Exercise materials below:

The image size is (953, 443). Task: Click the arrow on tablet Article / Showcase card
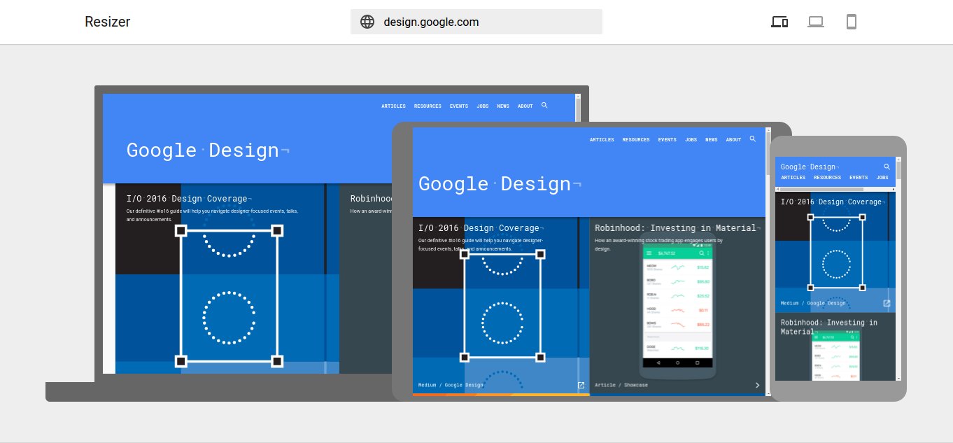tap(757, 385)
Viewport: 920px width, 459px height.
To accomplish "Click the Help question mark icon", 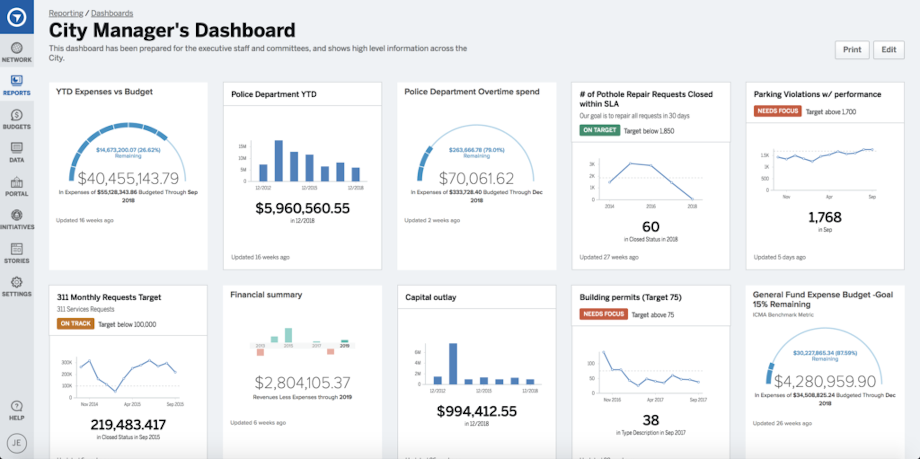I will coord(17,406).
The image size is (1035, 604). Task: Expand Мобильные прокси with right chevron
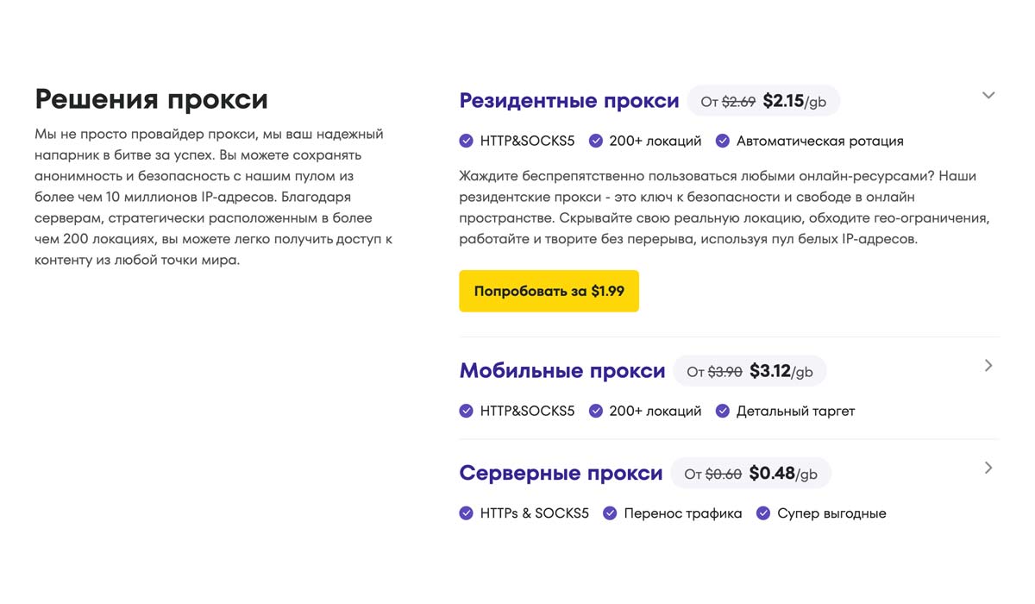click(x=988, y=366)
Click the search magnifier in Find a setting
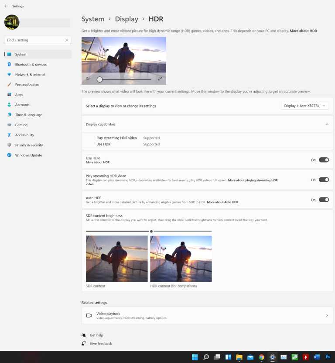This screenshot has height=363, width=335. pos(67,40)
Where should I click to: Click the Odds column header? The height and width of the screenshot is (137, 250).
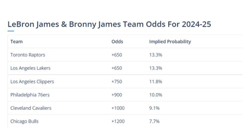click(x=117, y=42)
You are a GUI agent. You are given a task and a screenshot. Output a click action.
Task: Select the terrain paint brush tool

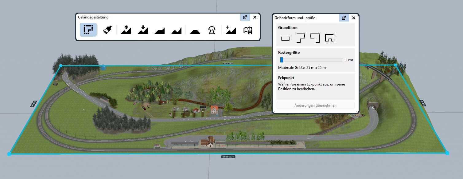point(107,30)
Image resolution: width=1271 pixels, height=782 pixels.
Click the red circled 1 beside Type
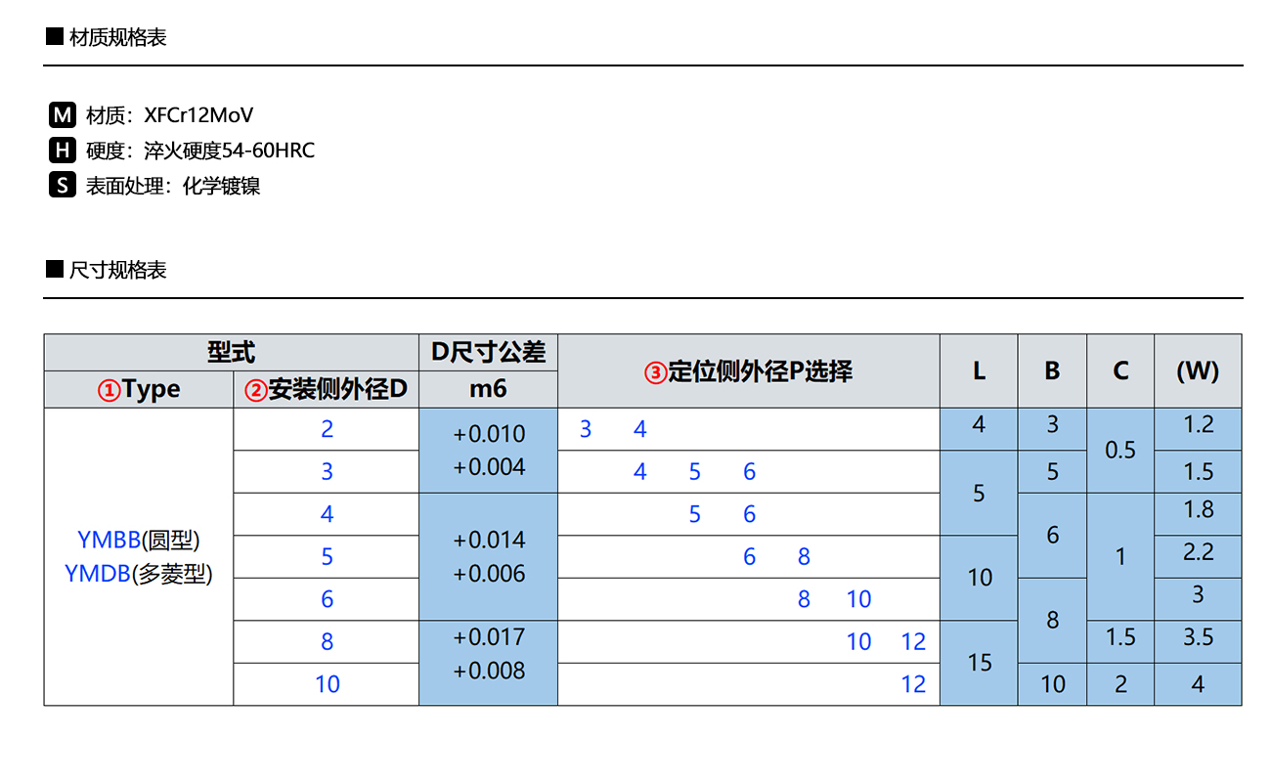point(108,390)
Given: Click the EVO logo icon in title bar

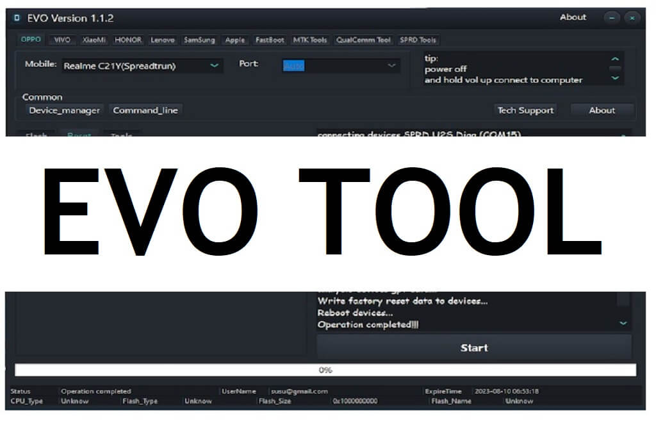Looking at the screenshot, I should tap(15, 18).
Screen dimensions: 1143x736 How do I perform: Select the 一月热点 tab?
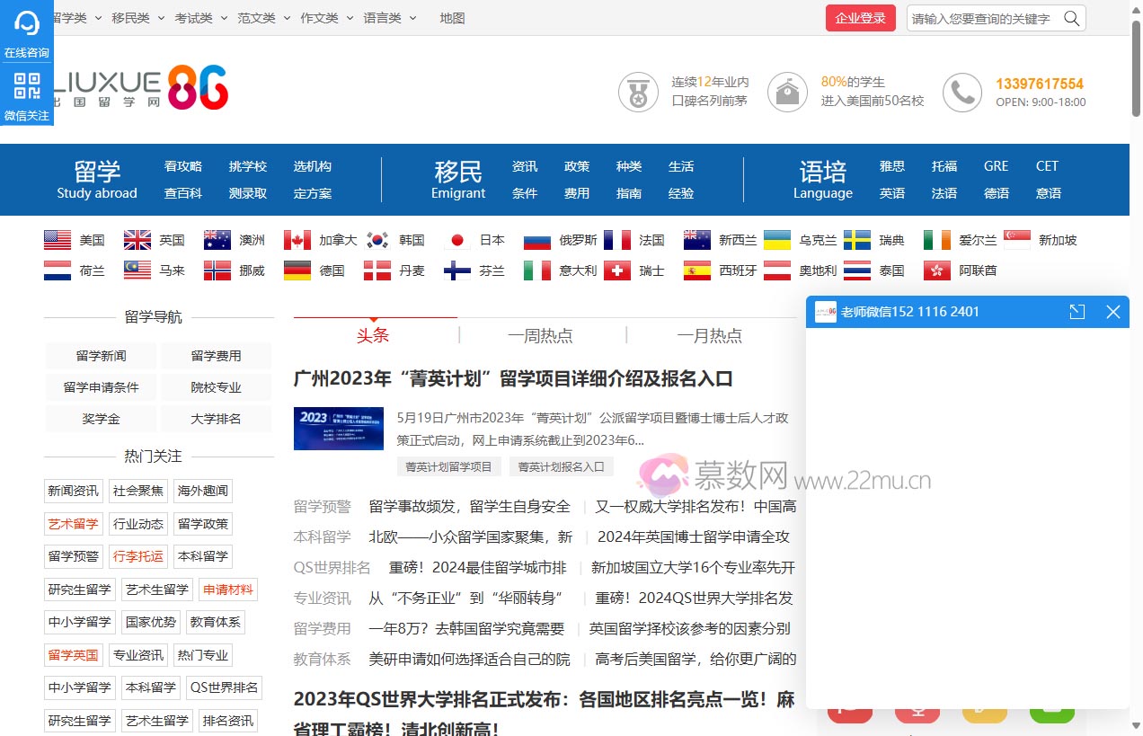708,335
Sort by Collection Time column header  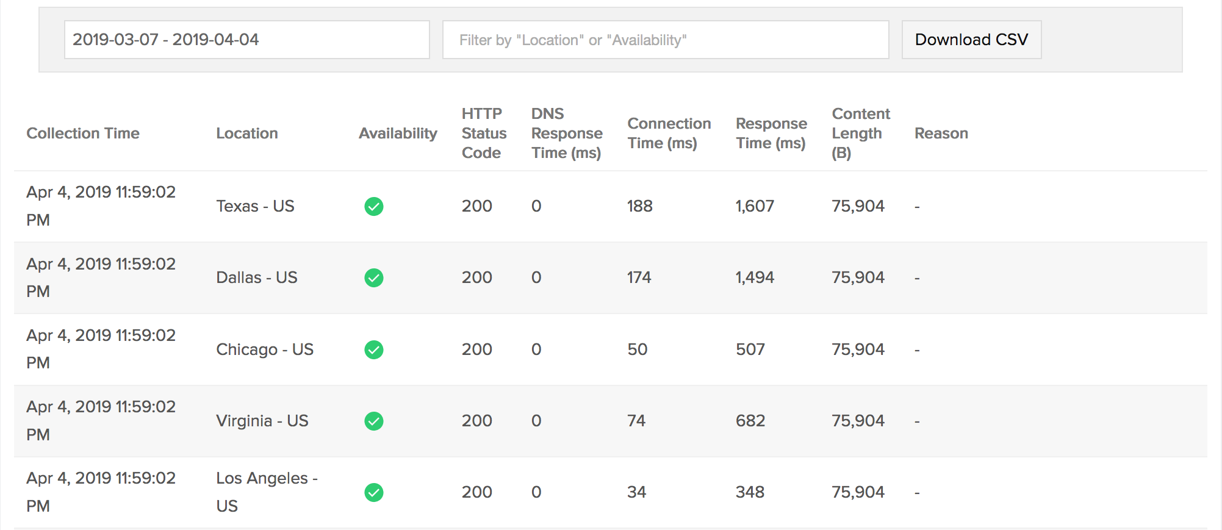pyautogui.click(x=83, y=133)
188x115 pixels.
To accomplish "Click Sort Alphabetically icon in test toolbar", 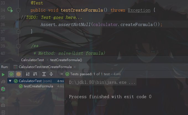I will 28,74.
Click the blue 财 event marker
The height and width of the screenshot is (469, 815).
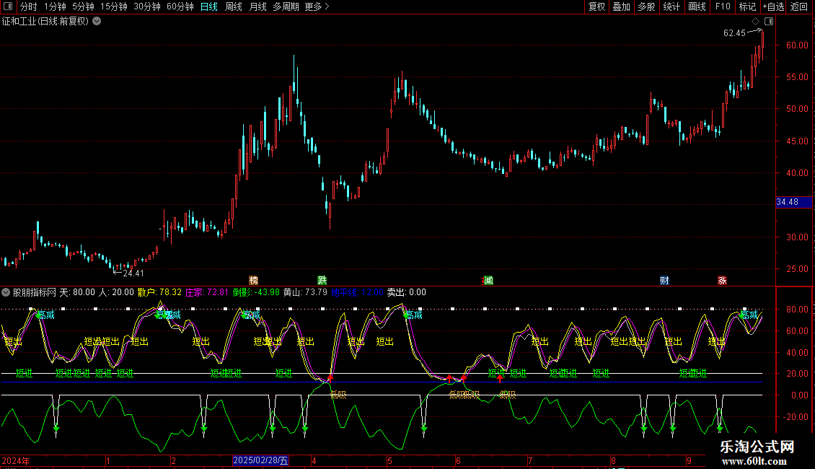664,280
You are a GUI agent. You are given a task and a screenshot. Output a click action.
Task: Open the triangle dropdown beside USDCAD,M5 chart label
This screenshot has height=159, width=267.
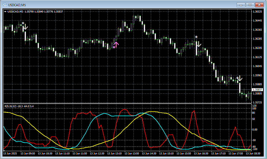click(5, 12)
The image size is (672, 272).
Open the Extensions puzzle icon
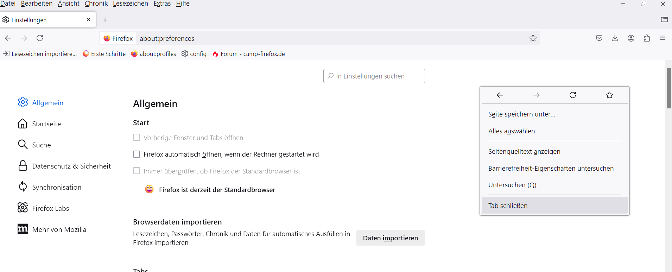647,38
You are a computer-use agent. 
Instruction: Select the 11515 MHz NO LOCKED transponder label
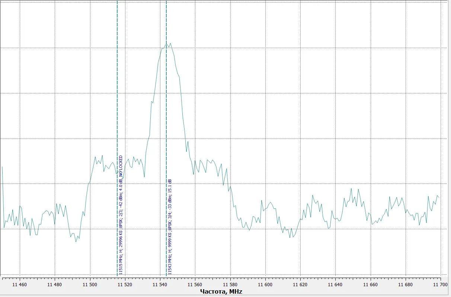(121, 214)
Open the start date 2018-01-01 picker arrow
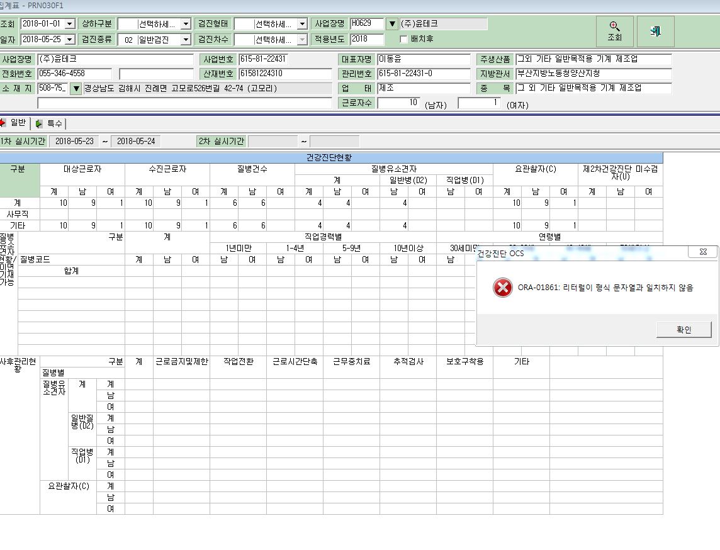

End of Exercise materials.

**Brief:** "Click the blue 财 event marker" marks the first line to be returned; return exactly that line and every line after it through the last line of the listing, omitting pictures.

**Result:**
Click the blue 财 event marker
The height and width of the screenshot is (469, 815).
664,280
You are a GUI agent. You are given a task and a screenshot. Output a click action.
Task: Open the triangle dropdown beside USDCAD,M5 chart label
This screenshot has height=159, width=267.
click(5, 12)
The image size is (672, 272).
Open the Extensions puzzle icon
647,38
You are a computer-use agent. 
Instruction: Select the 11515 MHz NO LOCKED transponder label
(121, 214)
Open the start date 2018-01-01 picker arrow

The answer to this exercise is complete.